## EXERCISE INPUT
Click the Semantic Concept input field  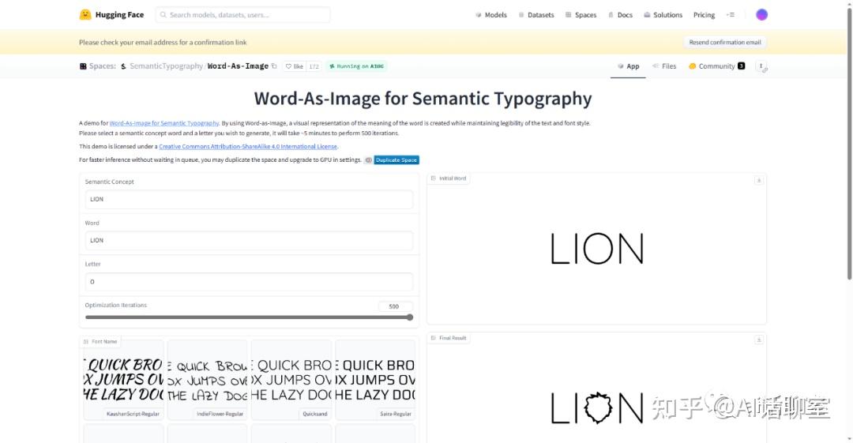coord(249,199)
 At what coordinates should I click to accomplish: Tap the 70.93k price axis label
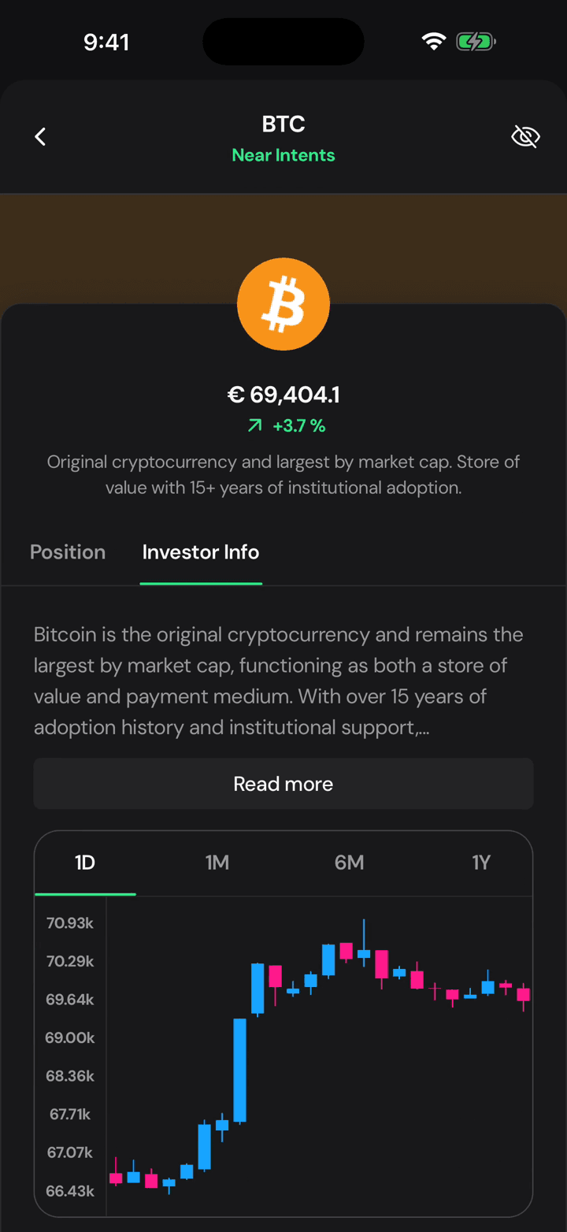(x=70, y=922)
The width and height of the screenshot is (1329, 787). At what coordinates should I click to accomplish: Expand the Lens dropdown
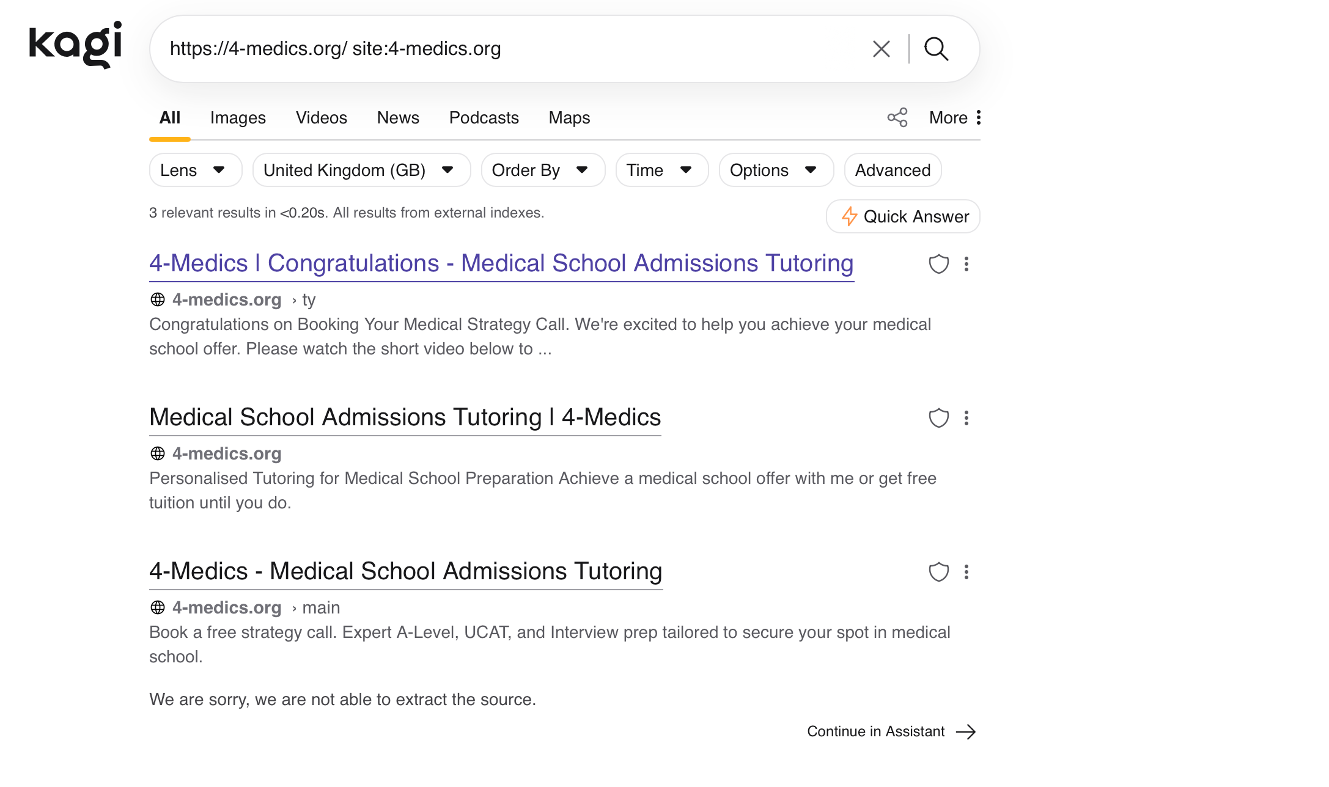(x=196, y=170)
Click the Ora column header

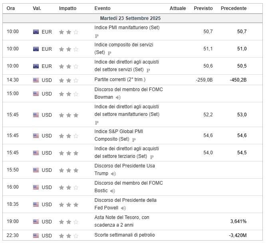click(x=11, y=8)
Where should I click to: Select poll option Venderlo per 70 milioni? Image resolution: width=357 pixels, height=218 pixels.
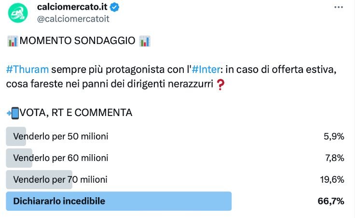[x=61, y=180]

## ASSIGNMENT
Exact text is required for the lines from the one with "Where should I" through the last line of the entries, both included. Omit pictures.

## TASK SOLUTION
Where should I click to: Select poll option Venderlo per 70 milioni? Image resolution: width=357 pixels, height=218 pixels.
[x=61, y=180]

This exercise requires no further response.